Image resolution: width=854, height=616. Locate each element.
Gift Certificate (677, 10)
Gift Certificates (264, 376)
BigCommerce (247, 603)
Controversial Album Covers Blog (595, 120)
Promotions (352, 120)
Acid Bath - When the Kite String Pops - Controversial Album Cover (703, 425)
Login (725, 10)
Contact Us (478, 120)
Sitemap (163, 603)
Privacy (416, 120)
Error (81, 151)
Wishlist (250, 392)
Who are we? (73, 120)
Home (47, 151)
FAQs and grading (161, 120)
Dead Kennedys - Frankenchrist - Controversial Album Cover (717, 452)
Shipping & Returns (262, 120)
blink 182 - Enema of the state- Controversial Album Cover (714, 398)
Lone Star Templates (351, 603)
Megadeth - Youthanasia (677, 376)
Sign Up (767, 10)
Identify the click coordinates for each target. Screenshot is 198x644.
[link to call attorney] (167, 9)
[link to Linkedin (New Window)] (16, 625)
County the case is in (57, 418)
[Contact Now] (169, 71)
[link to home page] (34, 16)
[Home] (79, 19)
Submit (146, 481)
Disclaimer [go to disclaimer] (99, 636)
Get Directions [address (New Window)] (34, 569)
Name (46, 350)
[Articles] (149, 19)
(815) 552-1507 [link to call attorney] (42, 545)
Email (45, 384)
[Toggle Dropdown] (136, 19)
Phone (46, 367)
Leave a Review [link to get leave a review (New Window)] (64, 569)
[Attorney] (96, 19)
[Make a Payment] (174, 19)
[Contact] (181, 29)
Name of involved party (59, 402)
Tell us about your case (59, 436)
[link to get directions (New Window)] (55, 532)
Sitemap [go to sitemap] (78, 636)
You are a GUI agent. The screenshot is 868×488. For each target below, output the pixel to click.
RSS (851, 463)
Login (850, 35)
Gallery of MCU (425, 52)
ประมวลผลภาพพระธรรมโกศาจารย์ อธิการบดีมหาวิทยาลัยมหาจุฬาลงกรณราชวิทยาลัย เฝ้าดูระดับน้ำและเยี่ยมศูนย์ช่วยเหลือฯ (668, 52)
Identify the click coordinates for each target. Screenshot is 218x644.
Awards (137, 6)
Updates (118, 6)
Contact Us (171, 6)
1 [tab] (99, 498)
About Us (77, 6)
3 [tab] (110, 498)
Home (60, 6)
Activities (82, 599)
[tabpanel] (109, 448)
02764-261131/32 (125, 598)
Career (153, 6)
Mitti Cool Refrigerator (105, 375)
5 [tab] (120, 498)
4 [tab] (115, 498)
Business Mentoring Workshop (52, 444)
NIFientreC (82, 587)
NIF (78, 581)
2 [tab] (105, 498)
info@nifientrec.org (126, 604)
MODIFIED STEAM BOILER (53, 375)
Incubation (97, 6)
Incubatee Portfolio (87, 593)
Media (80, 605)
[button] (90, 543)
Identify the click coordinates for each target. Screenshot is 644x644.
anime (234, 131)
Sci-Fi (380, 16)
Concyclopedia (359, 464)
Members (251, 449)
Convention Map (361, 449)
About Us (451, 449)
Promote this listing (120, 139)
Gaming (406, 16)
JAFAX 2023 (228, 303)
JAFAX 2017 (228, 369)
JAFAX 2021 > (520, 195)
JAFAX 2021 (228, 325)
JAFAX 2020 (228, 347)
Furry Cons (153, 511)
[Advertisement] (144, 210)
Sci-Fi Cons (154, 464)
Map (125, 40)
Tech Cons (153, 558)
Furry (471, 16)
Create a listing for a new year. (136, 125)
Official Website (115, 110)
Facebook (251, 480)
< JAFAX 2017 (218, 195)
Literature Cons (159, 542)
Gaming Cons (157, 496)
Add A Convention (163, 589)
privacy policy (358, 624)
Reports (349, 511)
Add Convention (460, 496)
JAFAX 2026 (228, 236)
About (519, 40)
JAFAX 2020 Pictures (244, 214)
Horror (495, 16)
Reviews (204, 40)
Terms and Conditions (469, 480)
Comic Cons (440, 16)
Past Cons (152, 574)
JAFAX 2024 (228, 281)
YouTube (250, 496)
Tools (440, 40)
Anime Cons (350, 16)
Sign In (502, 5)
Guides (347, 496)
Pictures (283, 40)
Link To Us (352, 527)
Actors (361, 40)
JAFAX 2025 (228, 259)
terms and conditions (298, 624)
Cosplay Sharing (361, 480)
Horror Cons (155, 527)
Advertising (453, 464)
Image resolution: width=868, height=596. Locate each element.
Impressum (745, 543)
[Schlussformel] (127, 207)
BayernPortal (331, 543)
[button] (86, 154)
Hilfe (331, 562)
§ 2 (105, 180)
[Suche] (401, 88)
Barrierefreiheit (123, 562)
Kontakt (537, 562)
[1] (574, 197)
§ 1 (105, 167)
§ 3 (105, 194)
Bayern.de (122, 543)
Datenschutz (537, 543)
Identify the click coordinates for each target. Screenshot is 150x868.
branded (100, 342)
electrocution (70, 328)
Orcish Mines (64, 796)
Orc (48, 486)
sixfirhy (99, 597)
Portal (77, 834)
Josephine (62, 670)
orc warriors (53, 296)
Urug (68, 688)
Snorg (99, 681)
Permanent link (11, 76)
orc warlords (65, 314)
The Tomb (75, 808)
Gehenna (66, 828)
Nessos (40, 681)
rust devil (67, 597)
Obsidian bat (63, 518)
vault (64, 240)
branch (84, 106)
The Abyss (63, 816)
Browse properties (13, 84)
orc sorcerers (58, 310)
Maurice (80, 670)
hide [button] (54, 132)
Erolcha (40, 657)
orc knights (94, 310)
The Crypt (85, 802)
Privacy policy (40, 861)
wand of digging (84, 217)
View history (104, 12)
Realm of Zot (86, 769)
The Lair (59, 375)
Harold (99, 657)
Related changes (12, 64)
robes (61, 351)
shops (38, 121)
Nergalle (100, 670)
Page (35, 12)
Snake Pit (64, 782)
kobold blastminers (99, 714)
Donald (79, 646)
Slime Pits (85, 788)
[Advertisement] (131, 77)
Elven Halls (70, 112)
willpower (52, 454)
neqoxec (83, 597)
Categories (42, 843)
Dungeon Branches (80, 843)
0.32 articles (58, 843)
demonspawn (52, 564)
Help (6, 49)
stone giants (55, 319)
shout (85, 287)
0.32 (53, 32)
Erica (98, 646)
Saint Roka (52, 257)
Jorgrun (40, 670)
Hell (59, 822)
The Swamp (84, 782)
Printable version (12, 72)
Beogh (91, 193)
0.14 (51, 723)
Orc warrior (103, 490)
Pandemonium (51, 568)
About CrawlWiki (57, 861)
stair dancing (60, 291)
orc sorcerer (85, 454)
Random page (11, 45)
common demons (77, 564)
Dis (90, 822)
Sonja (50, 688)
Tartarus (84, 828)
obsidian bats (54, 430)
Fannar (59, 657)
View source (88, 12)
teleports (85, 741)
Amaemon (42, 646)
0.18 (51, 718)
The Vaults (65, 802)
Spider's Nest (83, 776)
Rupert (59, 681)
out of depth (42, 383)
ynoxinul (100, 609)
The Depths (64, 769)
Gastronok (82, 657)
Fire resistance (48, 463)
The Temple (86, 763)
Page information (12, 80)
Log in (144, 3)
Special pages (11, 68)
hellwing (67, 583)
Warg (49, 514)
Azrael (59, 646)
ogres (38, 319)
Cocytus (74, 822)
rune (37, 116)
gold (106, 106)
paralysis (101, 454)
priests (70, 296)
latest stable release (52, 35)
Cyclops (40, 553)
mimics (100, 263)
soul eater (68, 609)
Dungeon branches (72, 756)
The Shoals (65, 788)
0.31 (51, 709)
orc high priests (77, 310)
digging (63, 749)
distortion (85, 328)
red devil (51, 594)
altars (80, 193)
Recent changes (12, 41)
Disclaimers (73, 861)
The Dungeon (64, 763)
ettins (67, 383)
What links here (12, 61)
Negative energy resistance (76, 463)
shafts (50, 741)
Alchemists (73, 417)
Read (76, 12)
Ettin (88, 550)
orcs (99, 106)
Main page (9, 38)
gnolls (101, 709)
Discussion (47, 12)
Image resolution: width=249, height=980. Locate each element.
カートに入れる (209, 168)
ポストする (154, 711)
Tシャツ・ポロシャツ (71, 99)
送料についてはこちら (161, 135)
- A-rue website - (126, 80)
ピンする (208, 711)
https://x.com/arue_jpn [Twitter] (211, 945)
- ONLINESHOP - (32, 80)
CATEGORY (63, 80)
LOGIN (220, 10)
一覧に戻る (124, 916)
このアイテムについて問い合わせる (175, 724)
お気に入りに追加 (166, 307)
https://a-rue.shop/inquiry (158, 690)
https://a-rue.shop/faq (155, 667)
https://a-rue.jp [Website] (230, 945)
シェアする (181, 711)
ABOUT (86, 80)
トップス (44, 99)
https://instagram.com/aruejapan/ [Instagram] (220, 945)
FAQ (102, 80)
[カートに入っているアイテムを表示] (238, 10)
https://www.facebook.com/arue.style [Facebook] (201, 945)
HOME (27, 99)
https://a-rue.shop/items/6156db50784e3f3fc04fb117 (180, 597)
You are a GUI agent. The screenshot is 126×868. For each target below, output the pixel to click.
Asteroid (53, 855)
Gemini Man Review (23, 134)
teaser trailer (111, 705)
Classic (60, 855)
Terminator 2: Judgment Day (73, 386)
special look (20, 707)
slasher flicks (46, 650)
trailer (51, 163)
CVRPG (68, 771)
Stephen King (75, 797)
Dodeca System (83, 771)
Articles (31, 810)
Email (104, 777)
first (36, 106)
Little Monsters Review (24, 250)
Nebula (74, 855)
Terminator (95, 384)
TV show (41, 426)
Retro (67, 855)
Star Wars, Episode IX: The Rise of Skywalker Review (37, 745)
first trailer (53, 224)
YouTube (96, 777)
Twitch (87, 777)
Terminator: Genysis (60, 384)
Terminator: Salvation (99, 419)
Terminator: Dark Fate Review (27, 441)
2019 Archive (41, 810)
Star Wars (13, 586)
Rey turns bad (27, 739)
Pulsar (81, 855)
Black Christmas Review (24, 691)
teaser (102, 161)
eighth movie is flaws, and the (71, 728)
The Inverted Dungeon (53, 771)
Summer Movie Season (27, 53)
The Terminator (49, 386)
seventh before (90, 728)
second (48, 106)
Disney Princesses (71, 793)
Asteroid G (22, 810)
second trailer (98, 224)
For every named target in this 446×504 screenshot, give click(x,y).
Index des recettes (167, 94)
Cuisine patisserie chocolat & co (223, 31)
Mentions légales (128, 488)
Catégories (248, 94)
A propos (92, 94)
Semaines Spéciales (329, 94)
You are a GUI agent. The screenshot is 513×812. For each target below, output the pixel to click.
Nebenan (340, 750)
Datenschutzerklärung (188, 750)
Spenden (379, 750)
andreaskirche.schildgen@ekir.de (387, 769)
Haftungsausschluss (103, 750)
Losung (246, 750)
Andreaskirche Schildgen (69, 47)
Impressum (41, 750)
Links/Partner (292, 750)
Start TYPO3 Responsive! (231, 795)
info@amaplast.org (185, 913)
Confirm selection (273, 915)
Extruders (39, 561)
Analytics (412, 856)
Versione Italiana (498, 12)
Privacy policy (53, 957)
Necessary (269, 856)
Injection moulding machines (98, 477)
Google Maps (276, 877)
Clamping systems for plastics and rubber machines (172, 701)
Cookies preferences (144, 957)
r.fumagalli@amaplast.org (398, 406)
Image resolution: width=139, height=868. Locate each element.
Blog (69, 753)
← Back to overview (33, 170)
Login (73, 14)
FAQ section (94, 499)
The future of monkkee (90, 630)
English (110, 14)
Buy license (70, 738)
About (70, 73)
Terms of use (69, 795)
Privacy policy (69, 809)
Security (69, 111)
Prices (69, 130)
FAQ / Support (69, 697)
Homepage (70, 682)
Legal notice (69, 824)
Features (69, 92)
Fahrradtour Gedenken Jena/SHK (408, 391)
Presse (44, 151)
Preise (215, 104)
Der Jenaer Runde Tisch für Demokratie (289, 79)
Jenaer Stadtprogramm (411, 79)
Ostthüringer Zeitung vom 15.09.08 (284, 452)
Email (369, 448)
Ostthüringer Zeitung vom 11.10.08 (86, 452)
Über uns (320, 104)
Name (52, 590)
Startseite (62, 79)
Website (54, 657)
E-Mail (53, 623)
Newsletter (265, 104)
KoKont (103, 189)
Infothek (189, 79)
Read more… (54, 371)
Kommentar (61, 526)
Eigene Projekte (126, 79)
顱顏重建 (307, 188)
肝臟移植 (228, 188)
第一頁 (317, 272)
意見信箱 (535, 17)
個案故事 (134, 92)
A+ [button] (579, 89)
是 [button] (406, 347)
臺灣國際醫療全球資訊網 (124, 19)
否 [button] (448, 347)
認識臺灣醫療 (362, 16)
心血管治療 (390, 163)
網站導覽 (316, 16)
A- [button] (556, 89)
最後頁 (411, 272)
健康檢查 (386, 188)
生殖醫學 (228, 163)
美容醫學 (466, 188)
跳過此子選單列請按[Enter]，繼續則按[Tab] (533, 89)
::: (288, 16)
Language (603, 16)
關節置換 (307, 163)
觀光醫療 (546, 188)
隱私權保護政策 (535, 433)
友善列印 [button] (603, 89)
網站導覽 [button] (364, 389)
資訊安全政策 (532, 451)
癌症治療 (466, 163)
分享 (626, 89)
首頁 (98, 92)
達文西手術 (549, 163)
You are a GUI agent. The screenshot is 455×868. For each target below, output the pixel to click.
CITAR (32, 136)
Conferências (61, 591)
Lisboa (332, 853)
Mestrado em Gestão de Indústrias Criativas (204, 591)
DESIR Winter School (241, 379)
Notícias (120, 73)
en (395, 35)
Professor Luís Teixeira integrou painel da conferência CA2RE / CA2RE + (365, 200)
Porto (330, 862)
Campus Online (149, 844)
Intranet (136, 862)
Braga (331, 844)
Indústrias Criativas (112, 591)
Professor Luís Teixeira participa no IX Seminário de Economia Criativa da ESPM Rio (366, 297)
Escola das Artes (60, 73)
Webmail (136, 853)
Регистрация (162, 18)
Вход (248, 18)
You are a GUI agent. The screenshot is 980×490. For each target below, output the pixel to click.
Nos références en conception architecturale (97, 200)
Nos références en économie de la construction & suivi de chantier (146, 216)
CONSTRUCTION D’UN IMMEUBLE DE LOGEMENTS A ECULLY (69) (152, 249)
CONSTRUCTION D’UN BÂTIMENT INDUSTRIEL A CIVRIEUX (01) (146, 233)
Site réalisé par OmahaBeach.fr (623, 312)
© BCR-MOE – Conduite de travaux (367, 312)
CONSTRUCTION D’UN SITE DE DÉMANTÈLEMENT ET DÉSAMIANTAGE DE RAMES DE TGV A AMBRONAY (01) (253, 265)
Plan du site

****************************************

**과제 목표**
"JAFAX 2025 (228, 259)" 문구가 들어 있는 줄부터 "Spider's Nest (83, 776)" 문구가 들어 있는 줄까지 두 줄을 포함한 항목을 다시 적되, "View history" 표현을 "Page history" 표현으로 바꿔 갱신하고 나머지는 그대로 두십시오.

**과제 답변**
JAFAX 2025 (228, 259)
terms and conditions (298, 624)
Cosplay Sharing (361, 480)
Horror Cons (155, 527)
Advertising (453, 464)
Image resolution: width=868, height=596. Locate each element.
Impressum (745, 543)
[Schlussformel] (127, 207)
BayernPortal (331, 543)
[button] (86, 154)
Hilfe (331, 562)
§ 2 (105, 180)
[Suche] (401, 88)
Barrierefreiheit (123, 562)
Kontakt (537, 562)
[1] (574, 197)
§ 1 (105, 167)
§ 3 (105, 194)
Bayern.de (122, 543)
Datenschutz (537, 543)
Identify the click coordinates for each target. Screenshot is 150x868.
branded (100, 342)
electrocution (70, 328)
Orcish Mines (64, 796)
Orc (48, 486)
sixfirhy (99, 597)
Portal (77, 834)
Josephine (62, 670)
orc warriors (53, 296)
Urug (68, 688)
Snorg (99, 681)
Permanent link (11, 76)
orc warlords (65, 314)
The Tomb (75, 808)
Gehenna (66, 828)
Nessos (40, 681)
rust devil (67, 597)
Obsidian bat (63, 518)
vault (64, 240)
branch (84, 106)
The Abyss (63, 816)
Browse properties (13, 84)
orc sorcerers (58, 310)
Maurice (80, 670)
hide [button] (54, 132)
Erolcha (40, 657)
orc knights (94, 310)
The Crypt (85, 802)
Privacy policy (40, 861)
wand of digging (84, 217)
Page history (104, 12)
Realm of Zot (86, 769)
The Lair (59, 375)
Harold (99, 657)
Related changes (12, 64)
robes (61, 351)
shops (38, 121)
Nergalle (100, 670)
Page (35, 12)
Snake Pit (64, 782)
kobold blastminers (99, 714)
Donald (79, 646)
Slime Pits (85, 788)
[Advertisement] (131, 77)
Elven Halls (70, 112)
willpower (52, 454)
neqoxec (83, 597)
Categories (42, 843)
Dungeon Branches (80, 843)
0.32 articles (58, 843)
demonspawn (52, 564)
Help (6, 49)
stone giants (55, 319)
shout (85, 287)
0.32 (53, 32)
Erica (98, 646)
Saint Roka (52, 257)
Jorgrun (40, 670)
Hell (59, 822)
The Swamp (84, 782)
Printable version (12, 72)
Beogh (91, 193)
0.14 (51, 723)
Orc warrior (103, 490)
Pandemonium (51, 568)
About CrawlWiki (57, 861)
stair dancing (60, 291)
orc sorcerer (85, 454)
Random page (11, 45)
common demons (77, 564)
Dis (90, 822)
Sonja (50, 688)
Tartarus (84, 828)
obsidian bats (54, 430)
Fannar (59, 657)
View source (88, 12)
teleports (85, 741)
Amaemon (42, 646)
0.18 (51, 718)
The Vaults (65, 802)
Spider's Nest (83, 776)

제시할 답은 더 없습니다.